I came across the utube video/sermon about Grace that you posted, it was beautiful. Below is a page from Walden, it always reminds me of Grace:

[19] A single gentle rain makes the grass many shades greener. So our prospects brighten on the influx of better thoughts. We should be blessed if we lived in the present always, and took advantage of every accident that befell us, like the grass which confesses the influence of the slightest dew that falls on it; and did not spend our time in atoning for the neglect of past opportunities, which we call doing our duty. We loiter in winter while it is already spring. In a pleasant spring morning all men's sins are forgiven. Such a day is a truce to vice. While such a sun holds out to burn, the vilest sinner may return. Through our own recovered innocence we discern the innocence of our neighbors. You may have known your neighbor yesterday for a thief, a drunkard, or a sensualist, and merely pitied or despised him, and despaired of the world; but the sun shines bright and warm this first spring morning, recreating the world, and you meet him at some serene work, and see how it is exhausted and debauched veins expand with still joy and bless the new day, feel the spring influence with the innocence of infancy, and all his faults are forgotten. There is not only an atmosphere of good will about him, but even a savor of holiness groping for expression, blindly and ineffectually perhaps, like a new-born instinct, and for a short hour the south hill-side echoes to no vulgar jest.

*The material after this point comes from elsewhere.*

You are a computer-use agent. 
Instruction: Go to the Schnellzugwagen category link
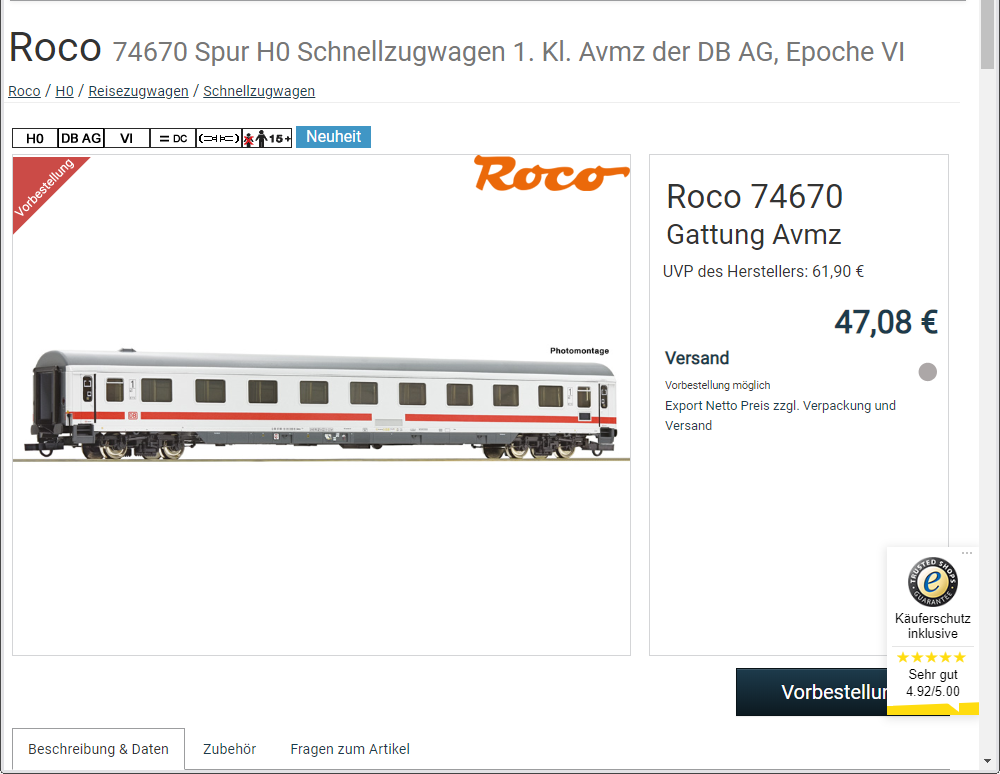pos(259,91)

You see some innocent fair shoots preparing to burst from his gnarled rind and try another year's life, tender and fresh as the youngest plant. Even he has entered into the joy of his Lord. Why the jailer does not leave open his prison doors — why the judge does not dismis his case — why the preacher does not dismiss his congregation! It is because they do not obey the hint which God gives them, nor accept the pardon which he freely offers to all.